I'm never gonna catch up with Jenna's 120 posts. lol
My mood is a little mellow tonight. Thoughtful, I guess. Maybe it's due to being tired, or maybe it's PMS, but whatever it is, I'm a little lonely the past couple of days. I'm not sure what started it off. Maybe it was seeing a picture in which the place I should have been was taken up by a different addition to the Chix and realizing that man, I'm missing everything. Right now, this age in life is where everything starts happening. Things are just now starting to get interesting for everyone, even if they think it's boring or just dumb drama or whatever..and I'm missing it all. I'm not there to see it. And right now, I've been away from that for so long that there's going to be inescapable awkwardness when I try to put myself back in that picture again. The awkwardness is gonna kill me.. I don't want to feel that separation from the people I love. I'm sick of slipping away from people, and of letting people slip away from me. It's all been due to my choices, though. I slipped away from my MD friends by leaving here and going to Utah, and being as lax as I am about keeping in contact with people.. And I slipped away from my old roommates by living with my Dad last fall. But, I had to...right? I didn't have the money to pay for rent, and I wanted to get to know my family there, and I needed to regain some of my senses from the hardness of Freshman year. I also slipped away from them by never getting over there to see them.. I wanted to. But I spent all my time with Matt. I had a great time with him, and I was really happy with him. But now, that's over. And I don't know if we'll really ever be friends like we were before. As much as he says that he's okay with it and wants me to stay in his life, even if it's only as friends..and as much as I say that I really want to be his friend.. I just don't know if it's ever gonna feel the same again. I have somehow managed to keep a friendship with Liz, and with Steph, probably the work of angels or something. lol But still, there's something lacking even there. I don't know.

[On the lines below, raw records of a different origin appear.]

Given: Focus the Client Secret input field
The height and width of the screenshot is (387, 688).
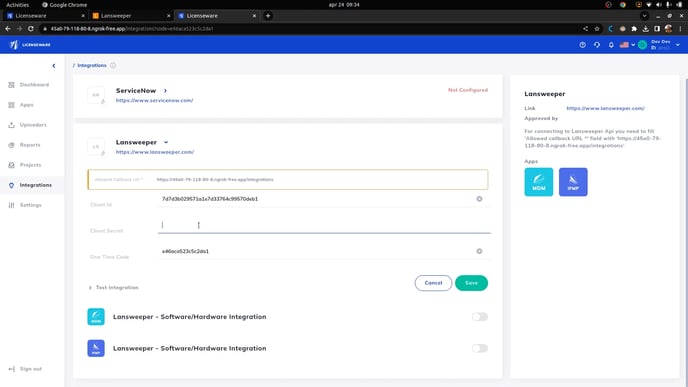Looking at the screenshot, I should (324, 225).
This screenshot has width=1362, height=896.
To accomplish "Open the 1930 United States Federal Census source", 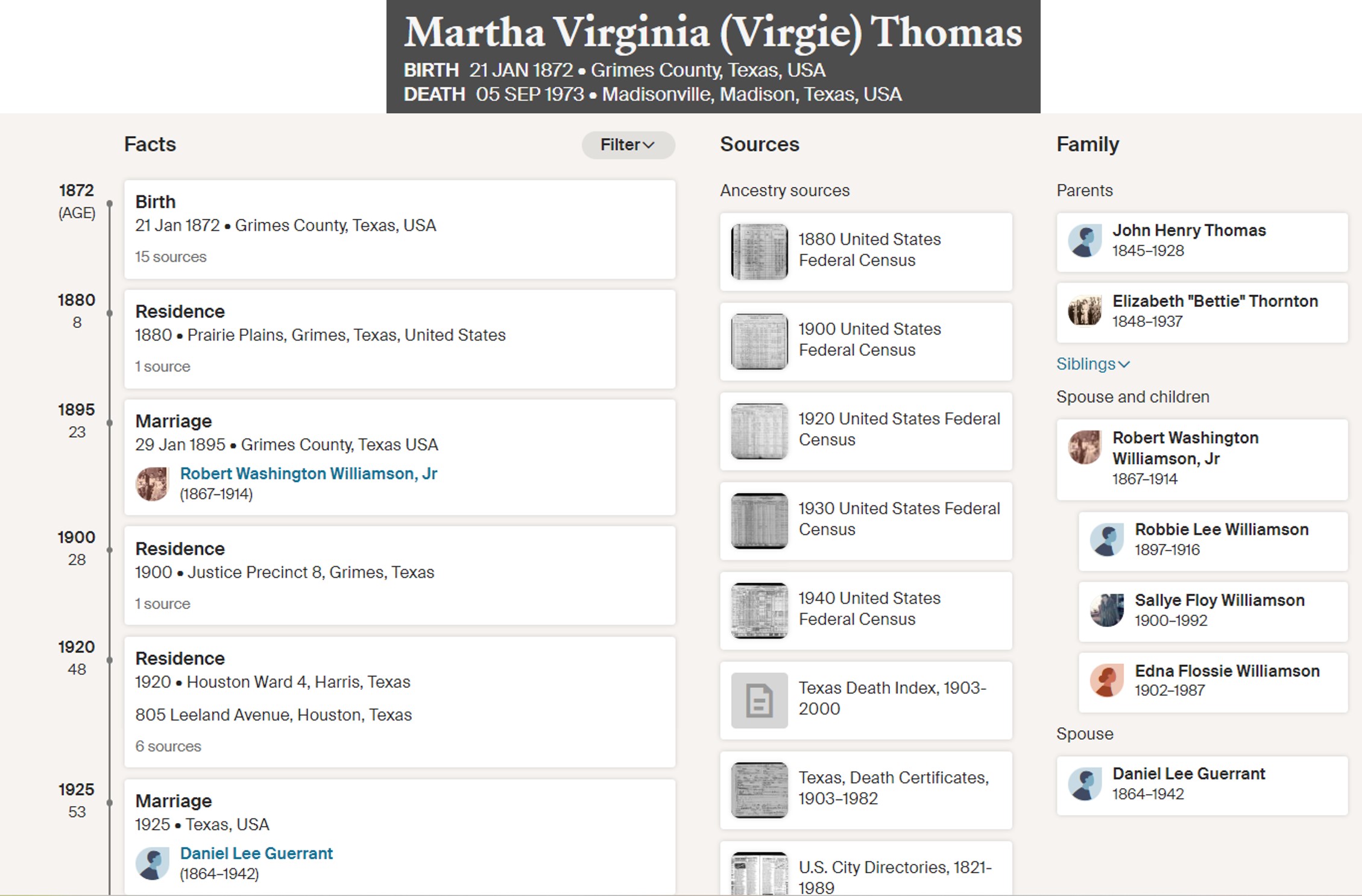I will [866, 521].
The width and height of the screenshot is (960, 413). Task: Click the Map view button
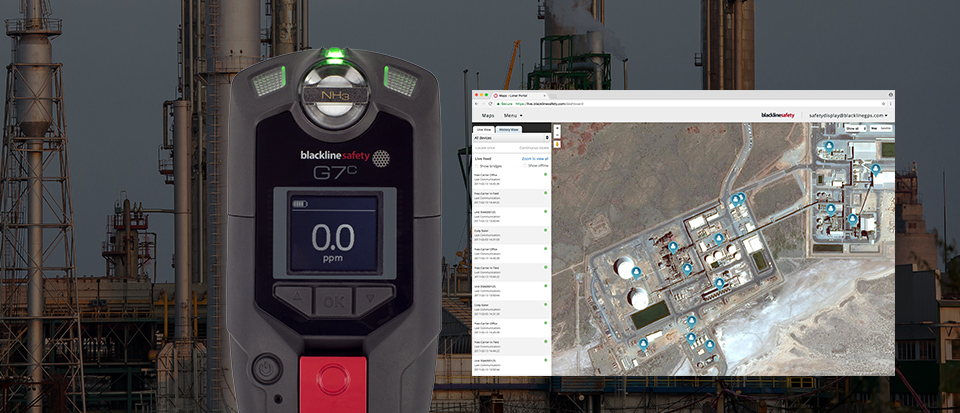(x=872, y=129)
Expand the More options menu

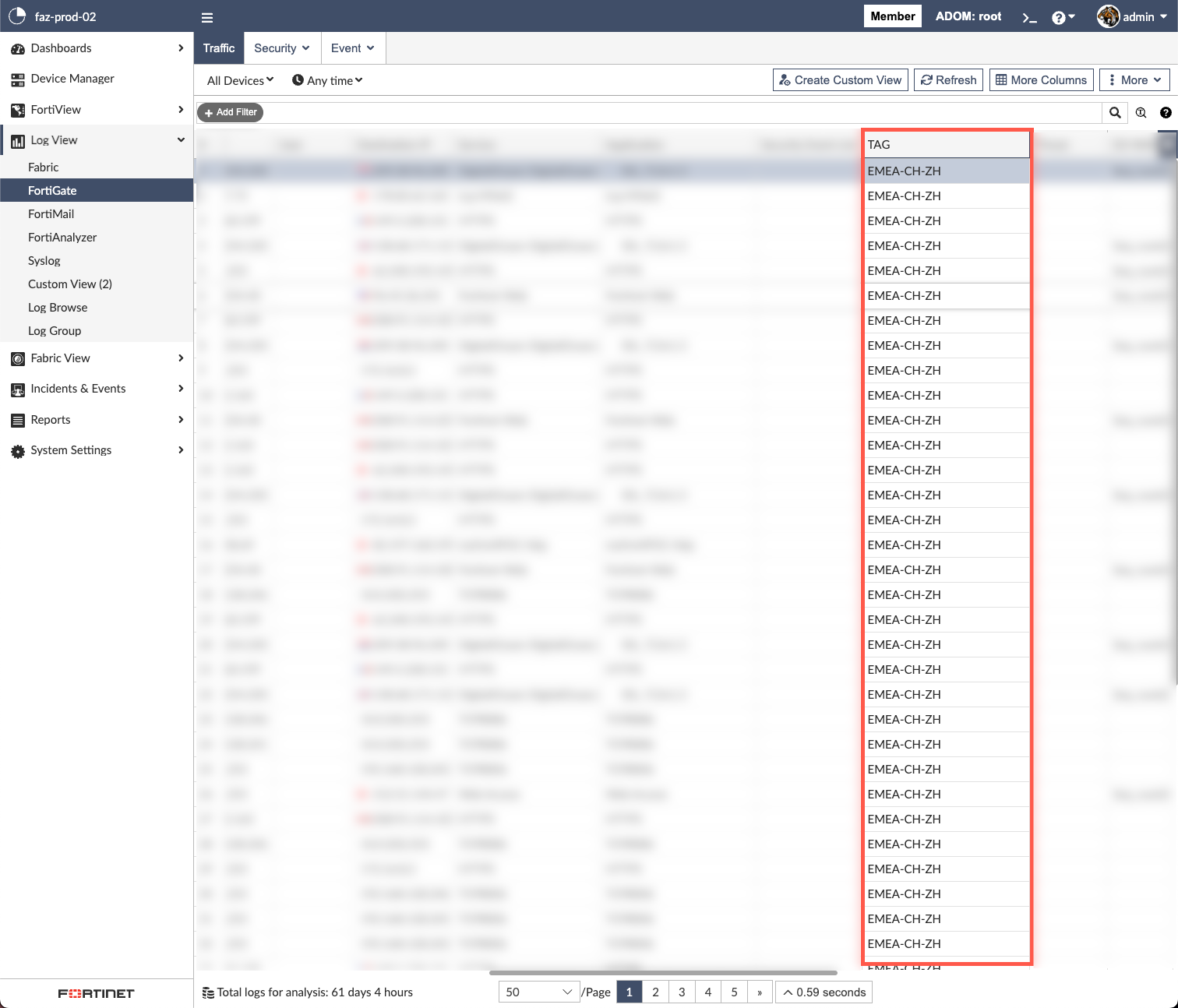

I just can't wait to get somewhere that I can make some friends, people to spend time with and cry with and laugh with and make inside jokes and steal eachothers' clothes and... wait, this is sounding awfully like a sister. ;-) I miss my sisters.. and I miss friends who used to feel like sisters.
I'm going to visit my cousin in North Carolina at the end of March. I haven't seen her in over 6 years, since my grandma's funeral right after my family moved to Maryland. My favorite cousin, one of my favorite people in the world, the only person I ever felt like truly liked me for who I was when I was young, and I haven't seen her in 6 years.
Well, maybe I'll be able to change. I need to change. I need to finally learn how to hang on to the people I care about.. and how to become the kind of person that other people want to hang on to, too.